__DATA RECORDS__:
** begin **

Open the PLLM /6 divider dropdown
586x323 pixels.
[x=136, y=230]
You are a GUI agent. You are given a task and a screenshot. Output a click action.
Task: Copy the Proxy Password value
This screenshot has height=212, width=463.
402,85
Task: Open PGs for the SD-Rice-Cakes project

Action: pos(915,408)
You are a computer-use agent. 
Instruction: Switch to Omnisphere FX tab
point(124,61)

** end **
** begin **

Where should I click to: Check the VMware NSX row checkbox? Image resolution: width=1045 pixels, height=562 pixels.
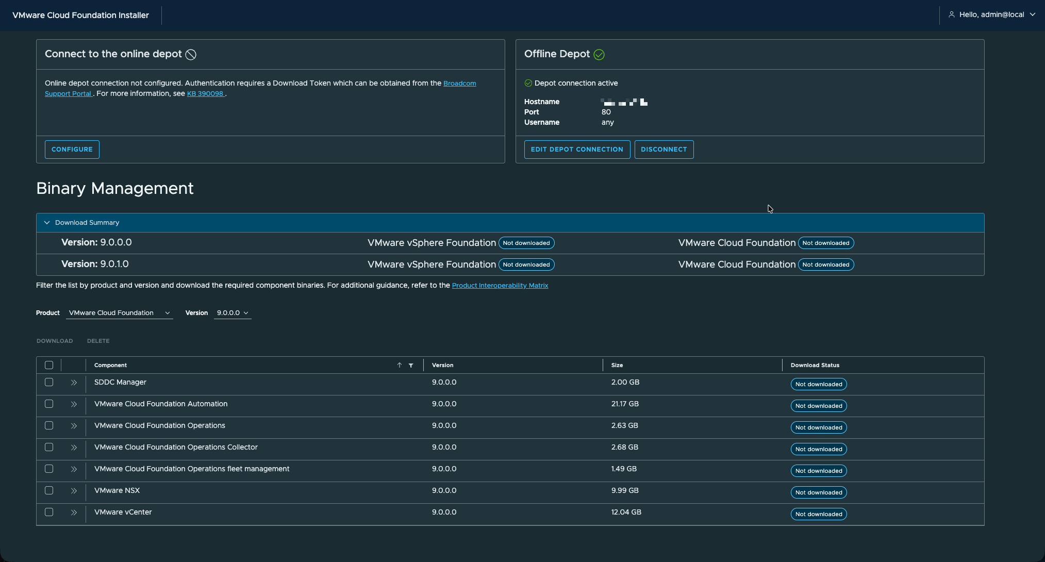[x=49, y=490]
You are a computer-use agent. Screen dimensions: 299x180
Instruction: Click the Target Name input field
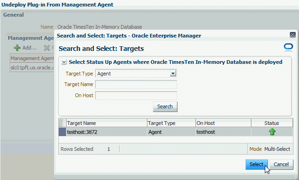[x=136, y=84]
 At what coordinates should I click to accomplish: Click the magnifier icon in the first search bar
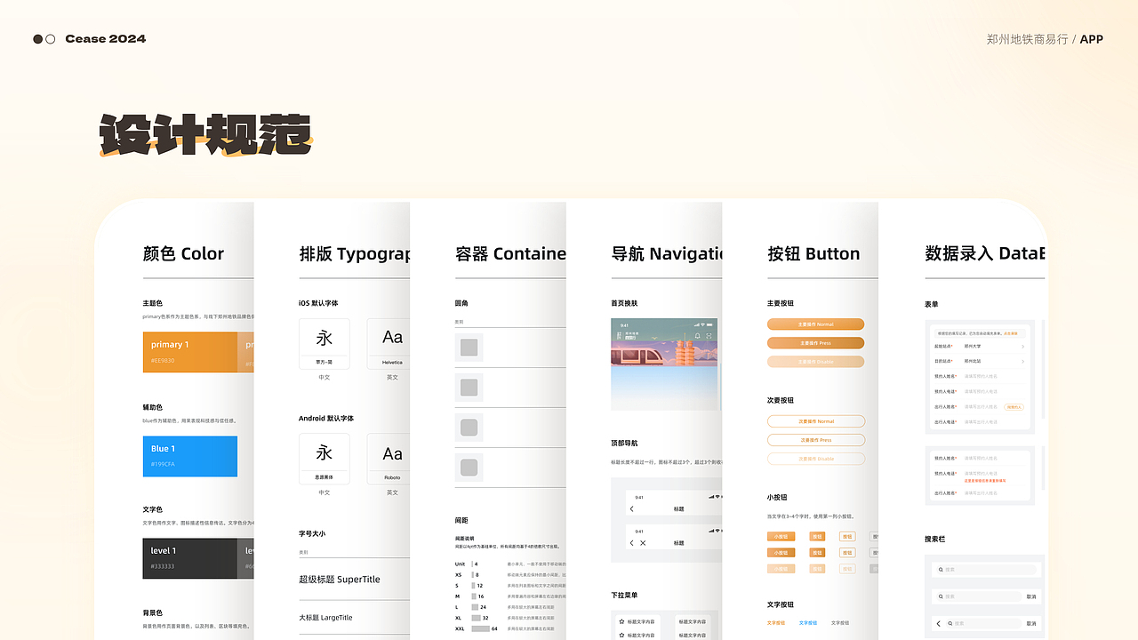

** end **

__GOAL__: Write down the data above word for word, from the line containing "Open the PLLM /6 divider dropdown" through the line containing "Action: pos(915,408)", with both of those lines included.

__SOLUTION TO THIS TASK__:
Open the PLLM /6 divider dropdown
586x323 pixels.
[x=136, y=230]
You are a GUI agent. You are given a task and a screenshot. Output a click action.
Task: Copy the Proxy Password value
This screenshot has height=212, width=463.
402,85
Task: Open PGs for the SD-Rice-Cakes project

Action: pos(915,408)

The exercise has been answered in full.